Performance Tuning Using Extended Events: Part 3

,

Performance tuning is the process of analyzing query plans, execution plans, indexes, partitioning, etc. and finding ways to reduce the time a query takes or reduce resource usage by that query. There are four events that I found can help you to identify queries that can be performance tuned. They are deadlocks, application aborts, blocking, and long running queries. However, for these aggregation reports deadlocks will not be included.

In Part 1 of this series we looked at building these Extended Event sessions and in Part 2 we looked at shredding the EE sessions XML. In this, Part 3, article we’ll build aggregate reports using the stored procedure defined in Part 2 and analyze the results.

Running the Reports

Import questions to answer before running these reports are: when should I run them and what time range should I use? I have chosen to run these monthly in between each code release. My range of time is from the first day after the release to the current day I run the report on. This timing and range ensures that each report I run does not overlap with a previous run and that I am evaluating the most recent set of code available. By running the report in the middle of each release window I ensure that I have sufficient data to do analysis with and also that I have enough time to analyze and generate recommendations that can be acted on before the next release window. Of course most issues that are identified during this iteration end up being resolved one release after the current one.

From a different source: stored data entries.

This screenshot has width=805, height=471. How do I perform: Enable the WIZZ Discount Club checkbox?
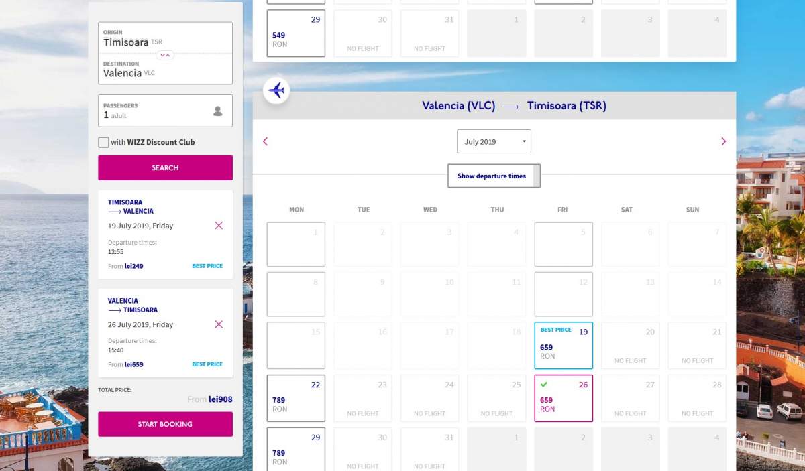(x=103, y=142)
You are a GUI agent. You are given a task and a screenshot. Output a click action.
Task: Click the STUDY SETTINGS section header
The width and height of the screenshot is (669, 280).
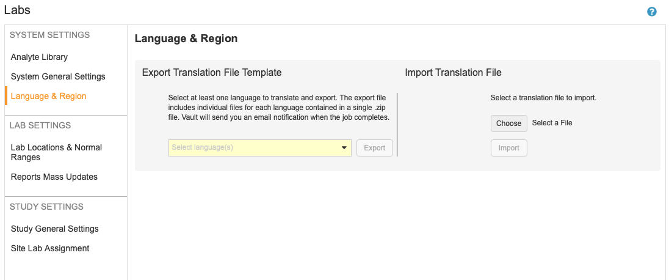[x=46, y=207]
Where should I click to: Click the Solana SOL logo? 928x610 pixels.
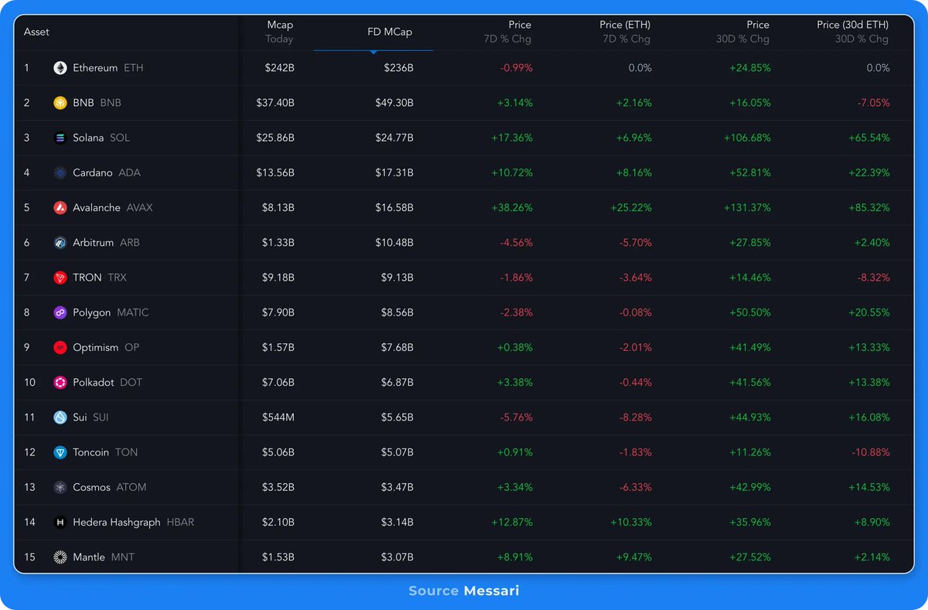60,138
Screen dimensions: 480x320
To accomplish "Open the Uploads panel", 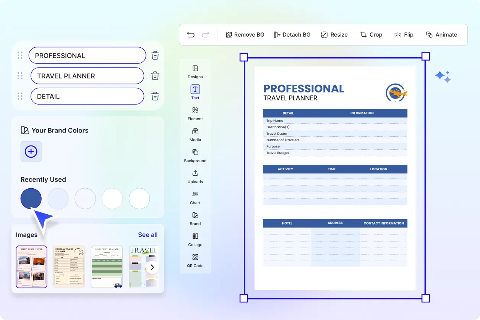I will 195,176.
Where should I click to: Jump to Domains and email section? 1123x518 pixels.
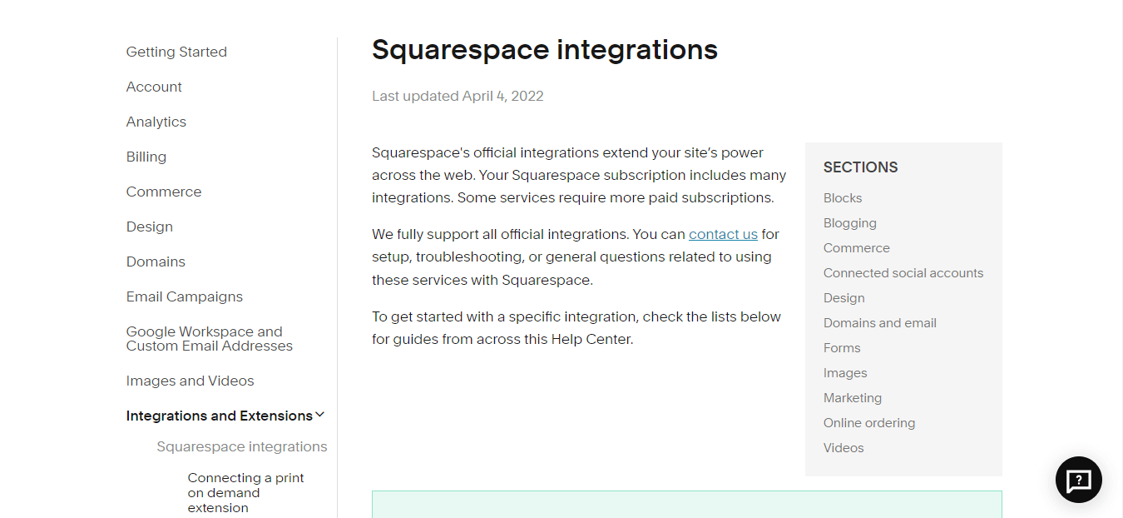pos(880,323)

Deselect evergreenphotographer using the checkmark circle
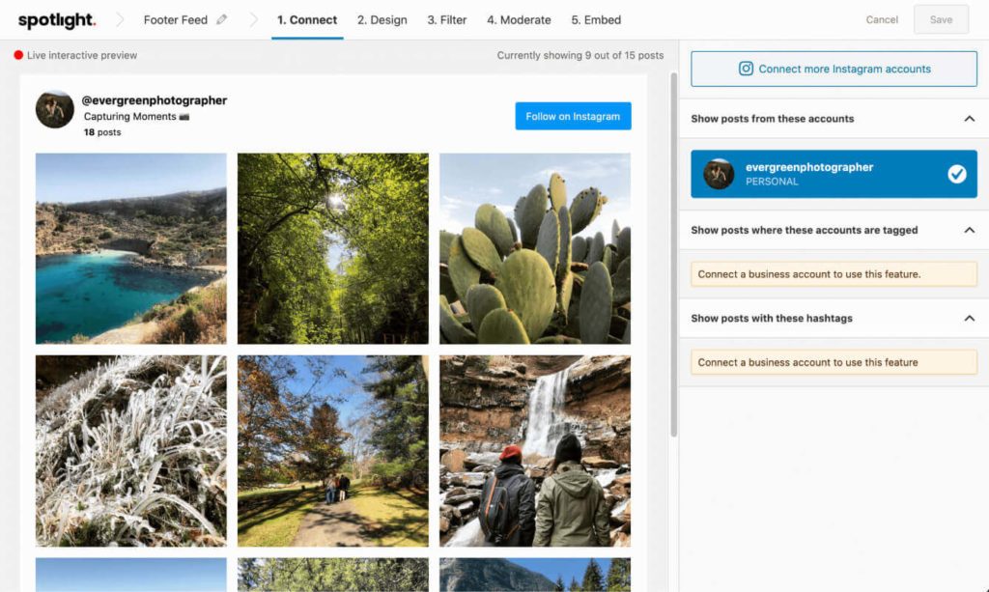pyautogui.click(x=957, y=175)

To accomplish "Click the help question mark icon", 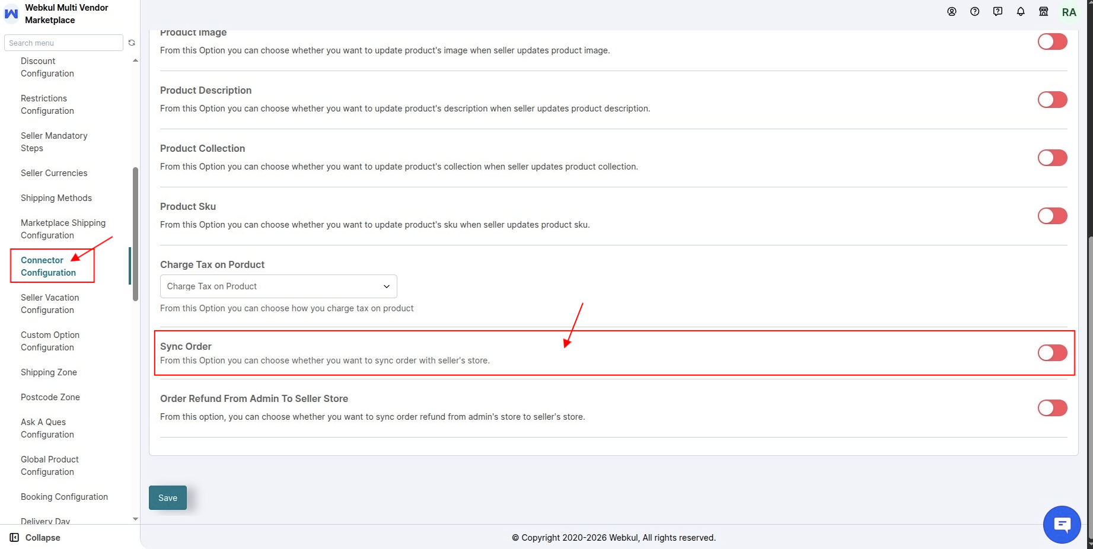I will click(x=975, y=12).
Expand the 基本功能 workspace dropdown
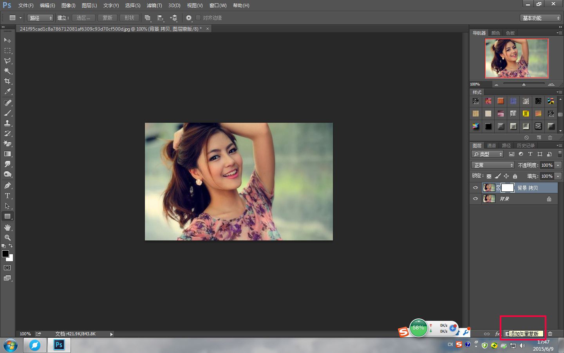564x353 pixels. [541, 18]
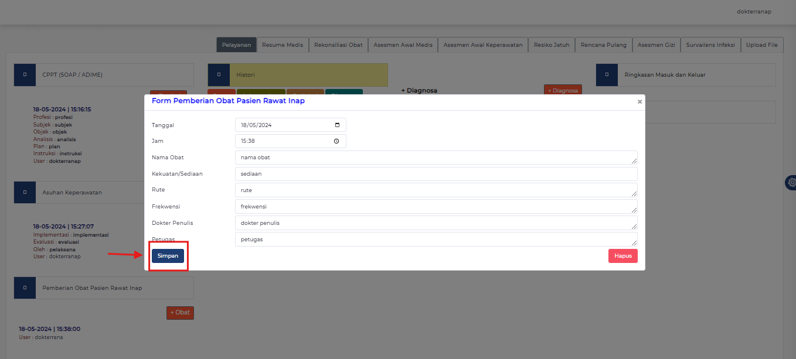Dismiss the Form Pemberian Obat dialog
The height and width of the screenshot is (359, 796).
639,101
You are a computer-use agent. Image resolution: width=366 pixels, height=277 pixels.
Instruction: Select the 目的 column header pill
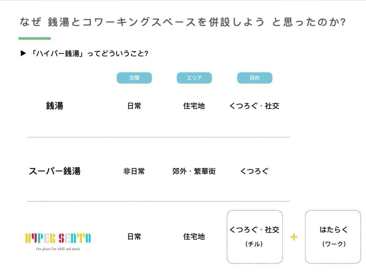click(x=254, y=78)

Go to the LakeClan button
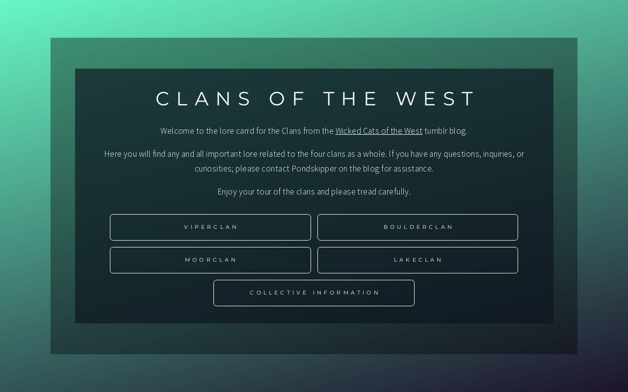coord(418,260)
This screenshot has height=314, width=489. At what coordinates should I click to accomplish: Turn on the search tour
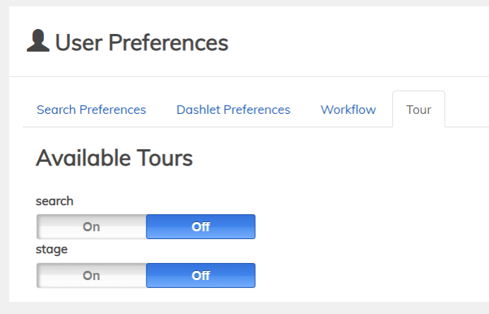pos(92,227)
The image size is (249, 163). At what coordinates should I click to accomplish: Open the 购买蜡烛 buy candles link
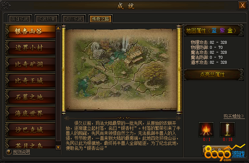coord(234,116)
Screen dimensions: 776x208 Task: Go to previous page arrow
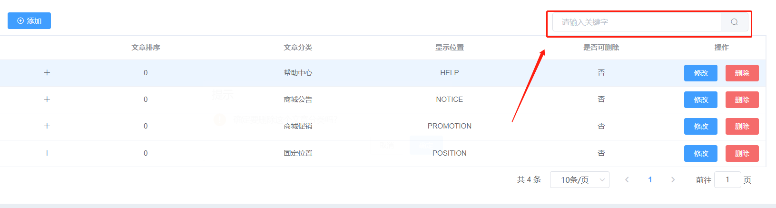click(x=627, y=180)
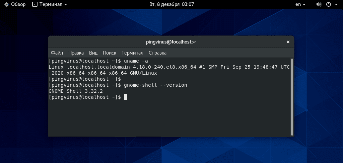Click the power icon in top panel
This screenshot has height=163, width=343.
[329, 4]

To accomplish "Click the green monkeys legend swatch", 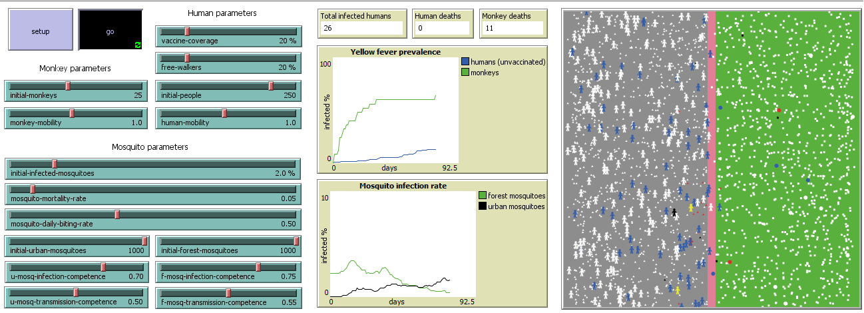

Application Aborts (A.K.A Time Outs)

For time outs we will look at 2 aggregate reports: one that looks for patterns in calls and one that looks for patterns in time.

Populating the #TO_RPT Temporary Table

Because we are getting our data from the event_GetEventData stored procedure defined in Part 2 of this series we will need to populate a temporary table to hold the results. You’ll notice that I am filtering out SqlQueryNotificationService. This is because this application will time out occasionally and may also cause blocking (to itself) and long running queries. However, this has not been something I’m concerned with as it recovers on its own with no adverse effect.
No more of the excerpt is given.